Makes
4 servings
Ready In
30 mins
Calories
182 kcal
Good For
Sides
About this Recipe
By: Wilna Eksteen
Quinoa is a complete protein. A complete protein contains all nine essential amino acids that your body can’t produce on its own. Essential amino acids are the building blocks for protein that our body needs to function properly. Make sure to include this nutrient-dense, fibre-filled grain as a pantry staple, and incorporate it frequently into meals.
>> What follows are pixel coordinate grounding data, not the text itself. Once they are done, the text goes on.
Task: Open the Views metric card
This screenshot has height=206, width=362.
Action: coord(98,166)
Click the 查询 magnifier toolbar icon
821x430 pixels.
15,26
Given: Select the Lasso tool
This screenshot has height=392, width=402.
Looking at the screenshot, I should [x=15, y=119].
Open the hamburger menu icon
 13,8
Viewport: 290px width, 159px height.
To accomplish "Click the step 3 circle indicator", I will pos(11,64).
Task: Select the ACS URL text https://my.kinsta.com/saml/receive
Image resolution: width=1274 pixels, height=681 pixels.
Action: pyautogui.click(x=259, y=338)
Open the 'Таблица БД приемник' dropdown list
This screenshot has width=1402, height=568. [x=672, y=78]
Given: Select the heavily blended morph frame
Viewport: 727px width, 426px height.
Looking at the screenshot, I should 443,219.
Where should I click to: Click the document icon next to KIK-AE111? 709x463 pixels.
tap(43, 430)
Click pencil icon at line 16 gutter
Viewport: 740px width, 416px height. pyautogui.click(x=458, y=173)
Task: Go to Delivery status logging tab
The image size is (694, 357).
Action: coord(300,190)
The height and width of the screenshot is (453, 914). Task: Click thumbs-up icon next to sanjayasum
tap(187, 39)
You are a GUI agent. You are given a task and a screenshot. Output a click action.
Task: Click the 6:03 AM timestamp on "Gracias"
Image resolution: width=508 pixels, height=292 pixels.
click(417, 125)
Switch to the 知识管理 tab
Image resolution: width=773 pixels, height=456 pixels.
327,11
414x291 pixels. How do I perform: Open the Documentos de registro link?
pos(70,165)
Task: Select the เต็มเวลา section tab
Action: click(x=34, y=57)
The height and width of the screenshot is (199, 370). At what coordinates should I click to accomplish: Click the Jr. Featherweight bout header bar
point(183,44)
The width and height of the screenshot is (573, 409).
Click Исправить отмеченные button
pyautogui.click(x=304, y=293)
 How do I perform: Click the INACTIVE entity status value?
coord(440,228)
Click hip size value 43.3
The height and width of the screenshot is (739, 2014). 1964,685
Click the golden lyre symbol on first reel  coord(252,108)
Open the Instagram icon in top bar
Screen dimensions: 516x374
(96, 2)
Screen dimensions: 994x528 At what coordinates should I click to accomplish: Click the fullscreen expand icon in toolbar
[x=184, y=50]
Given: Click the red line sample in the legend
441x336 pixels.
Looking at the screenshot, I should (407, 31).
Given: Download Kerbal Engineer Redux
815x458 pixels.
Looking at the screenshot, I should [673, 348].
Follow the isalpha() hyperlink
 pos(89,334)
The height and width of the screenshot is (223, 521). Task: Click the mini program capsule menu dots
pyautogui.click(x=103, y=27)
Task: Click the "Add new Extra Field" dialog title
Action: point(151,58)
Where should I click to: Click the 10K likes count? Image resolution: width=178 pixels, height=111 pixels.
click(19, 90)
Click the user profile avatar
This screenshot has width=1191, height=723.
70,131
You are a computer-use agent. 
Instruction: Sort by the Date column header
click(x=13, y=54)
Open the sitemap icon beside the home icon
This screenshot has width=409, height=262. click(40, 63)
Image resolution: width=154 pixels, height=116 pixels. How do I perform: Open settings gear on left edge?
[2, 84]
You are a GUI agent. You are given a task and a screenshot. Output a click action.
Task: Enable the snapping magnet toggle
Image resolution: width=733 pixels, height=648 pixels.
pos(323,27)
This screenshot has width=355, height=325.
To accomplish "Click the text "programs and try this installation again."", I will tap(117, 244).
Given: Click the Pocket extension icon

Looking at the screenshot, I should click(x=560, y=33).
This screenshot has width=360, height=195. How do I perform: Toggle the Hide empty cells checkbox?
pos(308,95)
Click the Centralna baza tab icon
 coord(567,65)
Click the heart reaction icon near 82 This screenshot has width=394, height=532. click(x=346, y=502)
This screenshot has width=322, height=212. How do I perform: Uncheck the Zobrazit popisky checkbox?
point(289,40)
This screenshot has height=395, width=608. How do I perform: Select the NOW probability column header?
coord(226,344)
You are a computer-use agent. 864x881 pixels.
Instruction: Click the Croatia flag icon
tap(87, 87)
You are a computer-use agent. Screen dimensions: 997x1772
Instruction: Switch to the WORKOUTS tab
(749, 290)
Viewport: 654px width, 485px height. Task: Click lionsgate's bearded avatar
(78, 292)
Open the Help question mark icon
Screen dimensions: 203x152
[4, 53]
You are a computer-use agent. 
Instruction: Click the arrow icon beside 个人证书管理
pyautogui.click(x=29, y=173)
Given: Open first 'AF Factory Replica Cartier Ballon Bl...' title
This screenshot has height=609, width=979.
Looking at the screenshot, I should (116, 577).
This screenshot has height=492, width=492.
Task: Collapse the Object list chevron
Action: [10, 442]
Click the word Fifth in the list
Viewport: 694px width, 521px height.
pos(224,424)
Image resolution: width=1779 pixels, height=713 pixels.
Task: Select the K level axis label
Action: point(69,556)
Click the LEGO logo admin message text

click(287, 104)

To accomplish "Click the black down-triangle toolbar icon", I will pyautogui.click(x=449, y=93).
This recipe is a plant-based complete protein fibre-filled feast! (try saying that quickly)
Ingredients
- 1 medium cauliflower, florets
- 1 tin chickpeas
- 2 tbsp Liviana™ CBD-Infused Extra Virgin Olive Oil
- 5 sprigs fresh thyme
- Salt and pepper
- 10 cherry tomatoes, halved
- ½ cup red quinoa, cooked
- 1 lemon
Shopping List
- Cauliflower
- Tinned chickpeas
- Liviana™ CBD-Infused Extra Virgin Olive Oil
- Fresh thyme
- Cherry tomatoes
- Red quinoa
- Lemon
Equipment List
- Airfryer / Oven
- Baking tray
- Cutting board
- Knife
- Small pot
Special Dietary Requirments
- Lactose-free
- Gluten-free
- Vegan
- Lacto-ovo Vegetarian
- Low GI
Nutritional Analysis per serving
- Energy: 182 kcal
- Protein: 6.4 g
- Carbohydrates: 21.9 g
- Sugar: 4.5 g
- Fat: 8.6 g
- Fibre: 5.7 g
Step by Step Instructions
Step 1
Add the cauliflower, chickpeas, Liviana™ CBD-Infused Extra Virgin Olive and fresh thyme onto a baking tray. Season generously with salt and pepper.
Step 2
Place in the oven for 30 minutes on 180°C or in the Airfryer for 30 minutes at 140°C.
Step 3
Serve with fresh cherry tomatoes, red quinoa and good squeeze of lemon juice. Serve with fresh cherry tomatoes, red quinoa and good squeeze of lemon juice.